Der Charme der von uns angetragenen Lösung besteht unter anderem darin, dass die in der Folge leergewordenen Häuser und Wohnungen, nicht nur für 200 sondern für ziemlich genau 76.606 Menschen Unterkunftsmöglichkeiten bieten würden. Bedenkt man zudem die drastische Verringerung der für Nazis und andere Deutsche spezifischen Milieukriminalität, sowie ein damit einhergehender Zuwachs an Sicherheit und Angstfreiheit für die neuen Bewohner, so tun sich faszinierende, geradezu paradiesische Perspektiven auf.
Die Realisierung unseres Vorschlags könnte beachtliche bundesweite Nebenwirkungen zur Folge haben: Gleich nach Bekanntgabe der Evakuierung würde die indigene Bevölkerung verschiedener Ortschaften anfangen zu überlegen ob sie die Flüchtlinge nicht lieber mit offenen Armen empfangen möchte, anstatt mit angezündeten Fackeln.
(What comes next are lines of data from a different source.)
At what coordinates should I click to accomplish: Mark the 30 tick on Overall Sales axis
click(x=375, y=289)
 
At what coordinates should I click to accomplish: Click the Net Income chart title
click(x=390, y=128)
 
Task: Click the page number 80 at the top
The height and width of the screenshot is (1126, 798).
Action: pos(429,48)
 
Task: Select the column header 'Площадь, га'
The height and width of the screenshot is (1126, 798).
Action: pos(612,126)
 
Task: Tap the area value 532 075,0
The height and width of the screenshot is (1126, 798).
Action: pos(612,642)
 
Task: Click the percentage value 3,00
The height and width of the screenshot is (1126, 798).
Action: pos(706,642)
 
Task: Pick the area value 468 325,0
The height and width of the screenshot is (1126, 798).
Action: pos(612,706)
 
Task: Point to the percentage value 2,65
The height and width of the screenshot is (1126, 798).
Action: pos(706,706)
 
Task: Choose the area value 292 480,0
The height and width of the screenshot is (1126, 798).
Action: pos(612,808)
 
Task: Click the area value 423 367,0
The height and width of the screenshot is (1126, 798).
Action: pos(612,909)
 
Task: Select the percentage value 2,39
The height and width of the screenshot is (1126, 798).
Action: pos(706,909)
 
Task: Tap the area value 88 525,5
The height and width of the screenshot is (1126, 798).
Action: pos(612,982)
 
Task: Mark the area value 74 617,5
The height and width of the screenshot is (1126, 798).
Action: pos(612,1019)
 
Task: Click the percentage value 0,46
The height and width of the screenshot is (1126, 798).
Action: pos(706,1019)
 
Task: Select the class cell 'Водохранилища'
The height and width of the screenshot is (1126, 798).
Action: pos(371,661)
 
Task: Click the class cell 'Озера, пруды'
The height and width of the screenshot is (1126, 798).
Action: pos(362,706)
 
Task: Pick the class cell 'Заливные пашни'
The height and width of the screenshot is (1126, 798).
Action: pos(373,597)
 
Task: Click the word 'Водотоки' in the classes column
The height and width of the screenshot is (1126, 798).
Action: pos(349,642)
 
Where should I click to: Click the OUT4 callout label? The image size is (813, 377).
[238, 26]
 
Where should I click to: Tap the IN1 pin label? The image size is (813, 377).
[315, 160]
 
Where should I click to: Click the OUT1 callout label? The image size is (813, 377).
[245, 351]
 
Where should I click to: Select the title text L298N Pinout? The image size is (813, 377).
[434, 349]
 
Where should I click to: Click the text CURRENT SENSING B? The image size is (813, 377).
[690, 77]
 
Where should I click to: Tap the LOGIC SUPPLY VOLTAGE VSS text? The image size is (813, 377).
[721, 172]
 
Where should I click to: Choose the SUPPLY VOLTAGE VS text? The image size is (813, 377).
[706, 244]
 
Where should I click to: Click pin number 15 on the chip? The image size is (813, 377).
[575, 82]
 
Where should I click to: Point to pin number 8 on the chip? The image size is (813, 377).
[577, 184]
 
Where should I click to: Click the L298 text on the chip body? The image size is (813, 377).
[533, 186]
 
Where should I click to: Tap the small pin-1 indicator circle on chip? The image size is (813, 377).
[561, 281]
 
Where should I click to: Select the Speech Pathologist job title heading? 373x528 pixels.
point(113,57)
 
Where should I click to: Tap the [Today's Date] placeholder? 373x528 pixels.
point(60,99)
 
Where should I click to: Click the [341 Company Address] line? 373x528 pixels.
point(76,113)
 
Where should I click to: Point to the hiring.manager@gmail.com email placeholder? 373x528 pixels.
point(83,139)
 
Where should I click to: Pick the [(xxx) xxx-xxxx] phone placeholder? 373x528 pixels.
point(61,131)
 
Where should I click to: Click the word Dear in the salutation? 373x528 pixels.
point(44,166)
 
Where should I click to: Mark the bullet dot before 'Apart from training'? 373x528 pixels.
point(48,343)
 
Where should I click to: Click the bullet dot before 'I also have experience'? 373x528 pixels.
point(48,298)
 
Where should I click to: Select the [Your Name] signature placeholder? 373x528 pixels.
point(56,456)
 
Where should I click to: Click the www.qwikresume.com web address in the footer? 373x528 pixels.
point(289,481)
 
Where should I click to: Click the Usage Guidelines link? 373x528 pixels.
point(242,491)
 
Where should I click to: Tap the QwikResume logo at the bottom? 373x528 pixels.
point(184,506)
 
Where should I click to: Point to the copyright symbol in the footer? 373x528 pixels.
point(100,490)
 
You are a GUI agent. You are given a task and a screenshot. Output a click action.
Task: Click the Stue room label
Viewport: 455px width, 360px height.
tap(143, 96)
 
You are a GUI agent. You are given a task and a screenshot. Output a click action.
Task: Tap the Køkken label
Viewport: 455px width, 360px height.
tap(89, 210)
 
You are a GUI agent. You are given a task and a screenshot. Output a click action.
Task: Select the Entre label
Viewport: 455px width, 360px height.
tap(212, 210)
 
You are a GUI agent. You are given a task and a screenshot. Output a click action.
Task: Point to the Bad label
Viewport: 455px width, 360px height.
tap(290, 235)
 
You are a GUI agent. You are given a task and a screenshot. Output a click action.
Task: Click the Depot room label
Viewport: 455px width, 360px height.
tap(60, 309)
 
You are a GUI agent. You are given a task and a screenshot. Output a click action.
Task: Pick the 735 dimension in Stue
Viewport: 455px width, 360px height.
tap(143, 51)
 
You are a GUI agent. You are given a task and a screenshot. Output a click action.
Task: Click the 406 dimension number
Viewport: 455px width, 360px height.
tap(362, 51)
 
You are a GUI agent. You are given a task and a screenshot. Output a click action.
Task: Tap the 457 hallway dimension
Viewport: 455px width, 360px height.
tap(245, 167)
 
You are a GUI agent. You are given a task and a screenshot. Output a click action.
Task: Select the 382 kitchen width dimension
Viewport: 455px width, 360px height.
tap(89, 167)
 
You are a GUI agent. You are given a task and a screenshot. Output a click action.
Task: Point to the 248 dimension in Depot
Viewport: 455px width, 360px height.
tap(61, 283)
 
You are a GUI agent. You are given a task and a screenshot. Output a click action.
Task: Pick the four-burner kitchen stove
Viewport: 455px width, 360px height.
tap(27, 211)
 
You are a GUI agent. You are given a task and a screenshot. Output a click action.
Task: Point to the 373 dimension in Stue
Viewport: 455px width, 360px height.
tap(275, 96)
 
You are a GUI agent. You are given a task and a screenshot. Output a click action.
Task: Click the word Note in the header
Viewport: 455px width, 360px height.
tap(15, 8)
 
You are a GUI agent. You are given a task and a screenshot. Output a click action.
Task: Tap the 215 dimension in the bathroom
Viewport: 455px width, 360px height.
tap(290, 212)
Billstedt, Insel, Wolgast, Eilendorf, Möhlau/Vockerode, Wandlitz, Wittenau, Krombach in Unterfranken, Dortmund-Hörde, Wahren in Leipzig, Hacheney im Ruhr-Gebiet, Putzbrunn/Ottobrunn bei München, Reichertshofen in Oberbayern und viele, viel zu viele Orte mehr, in denen vielleicht in Betracht gezogen werden würde, dass die Folgekosten höher ausfallen könnten als das rassistische Vergnügen selber.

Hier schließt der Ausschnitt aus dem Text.